Bug 60288

Summary: Quadratic complexity: org.apache.poi.POIXMLDocumentPart#findExistingRelation(POIXMLDocumentPart part)
Product: POI Reporter: Tim Helmstedt <tim.helmstedt>
Component: XSSFAssignee: POI Developers List <dev>
Status: RESOLVED FIXED    
Severity: enhancement    
Priority: P2    
Version: 3.14-FINAL   
Target Milestone: ---   
Hardware: PC   
OS: Linux   
Attachments: Test Case

Description Tim Helmstedt 2016-10-21 06:23:57 UTC
Created attachment 34395 [details]
Test Case

This was found through adding 2000 images to a sheet via org.apache.poi.xssf.usermodel.XSSFWorkbook#addPicture(byte[], int).  This isn't the only path to findExistingRelation so there's likely more ways to hit this issue. Attached is a test case which exercises this path.
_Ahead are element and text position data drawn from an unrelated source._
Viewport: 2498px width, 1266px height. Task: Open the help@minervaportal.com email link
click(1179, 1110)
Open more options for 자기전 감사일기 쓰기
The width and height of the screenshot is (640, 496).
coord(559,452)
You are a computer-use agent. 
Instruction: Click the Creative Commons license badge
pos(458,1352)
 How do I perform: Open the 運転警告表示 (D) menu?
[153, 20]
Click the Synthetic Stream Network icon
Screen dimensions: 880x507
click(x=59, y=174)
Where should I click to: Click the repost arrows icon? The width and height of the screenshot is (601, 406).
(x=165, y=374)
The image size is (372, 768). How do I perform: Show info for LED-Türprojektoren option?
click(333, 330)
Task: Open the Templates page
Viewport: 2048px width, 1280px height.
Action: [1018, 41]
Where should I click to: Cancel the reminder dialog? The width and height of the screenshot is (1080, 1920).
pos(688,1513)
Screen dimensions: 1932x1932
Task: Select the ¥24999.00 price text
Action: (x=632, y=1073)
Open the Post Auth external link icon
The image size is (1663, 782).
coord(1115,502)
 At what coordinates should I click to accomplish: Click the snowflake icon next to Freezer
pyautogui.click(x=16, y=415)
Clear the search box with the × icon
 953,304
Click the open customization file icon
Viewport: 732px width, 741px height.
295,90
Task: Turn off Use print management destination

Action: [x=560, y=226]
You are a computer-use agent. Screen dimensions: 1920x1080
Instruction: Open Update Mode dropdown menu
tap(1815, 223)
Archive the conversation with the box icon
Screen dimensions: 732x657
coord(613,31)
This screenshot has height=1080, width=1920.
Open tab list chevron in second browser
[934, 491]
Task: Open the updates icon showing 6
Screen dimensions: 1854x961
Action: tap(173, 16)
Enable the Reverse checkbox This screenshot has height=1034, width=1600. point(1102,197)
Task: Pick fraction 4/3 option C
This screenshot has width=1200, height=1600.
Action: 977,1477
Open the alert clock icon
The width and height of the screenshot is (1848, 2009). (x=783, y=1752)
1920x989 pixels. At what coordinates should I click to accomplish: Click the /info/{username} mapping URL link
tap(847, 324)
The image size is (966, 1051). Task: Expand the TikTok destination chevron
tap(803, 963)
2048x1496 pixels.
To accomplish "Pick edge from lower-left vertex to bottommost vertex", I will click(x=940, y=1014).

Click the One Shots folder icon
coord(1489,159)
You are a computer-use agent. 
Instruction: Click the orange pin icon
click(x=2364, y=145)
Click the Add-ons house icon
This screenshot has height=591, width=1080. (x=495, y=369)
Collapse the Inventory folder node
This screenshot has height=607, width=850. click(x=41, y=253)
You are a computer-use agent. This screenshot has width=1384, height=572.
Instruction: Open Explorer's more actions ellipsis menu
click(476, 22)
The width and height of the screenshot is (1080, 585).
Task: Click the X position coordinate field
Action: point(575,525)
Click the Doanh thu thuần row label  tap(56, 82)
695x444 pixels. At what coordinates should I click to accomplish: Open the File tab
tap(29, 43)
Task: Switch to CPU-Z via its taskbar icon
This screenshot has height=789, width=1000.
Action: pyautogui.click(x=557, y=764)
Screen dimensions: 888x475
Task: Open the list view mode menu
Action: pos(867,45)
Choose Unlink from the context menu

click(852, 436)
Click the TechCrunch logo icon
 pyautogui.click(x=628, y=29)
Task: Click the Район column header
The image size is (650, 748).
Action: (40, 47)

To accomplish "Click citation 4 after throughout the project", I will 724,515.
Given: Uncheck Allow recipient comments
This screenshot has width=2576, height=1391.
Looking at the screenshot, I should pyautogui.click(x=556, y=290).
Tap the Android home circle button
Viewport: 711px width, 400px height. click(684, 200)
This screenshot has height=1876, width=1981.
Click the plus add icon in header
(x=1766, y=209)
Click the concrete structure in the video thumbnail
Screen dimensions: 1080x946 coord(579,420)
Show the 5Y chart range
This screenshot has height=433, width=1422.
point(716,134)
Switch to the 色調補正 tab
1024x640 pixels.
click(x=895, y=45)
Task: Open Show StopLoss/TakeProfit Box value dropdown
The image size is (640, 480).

The source of the quadratic slowdown comes from the defensive copy we do in org.apache.poi.openxml4j.opc.PackagePart#getRelationships. In findExistingRelation we iterate over this copy, and for each element we end up incurring another defensive copy via getRelatedPart->isRelationshipExists.

I can't see a clear reason why org.apache.poi.openxml4j.opc.PackagePart#isRelationshipExists should create a copy of _relationships, since we're not leaking them - just returning a boolean. Using the field directly solves my issue and won't have any functional impact as we're not filtering at this stage.
Comment 1 Tim Helmstedt 2016-10-21 06:32:25 UTC
Fixed in https://github.com/apache/poi/pull/38 not sure the usual way to get commit access.
Comment 2 Javen O'Neal 2016-10-21 07:35:46 UTC
Thanks for finding this performance inefficiency and submitting a patch. Applied in r1765935. These changes will be included in 3.16 beta 1.

Pull requests are fine.[1]

[1] https://poi.apache.org/guidelines.html#SubmittingPatches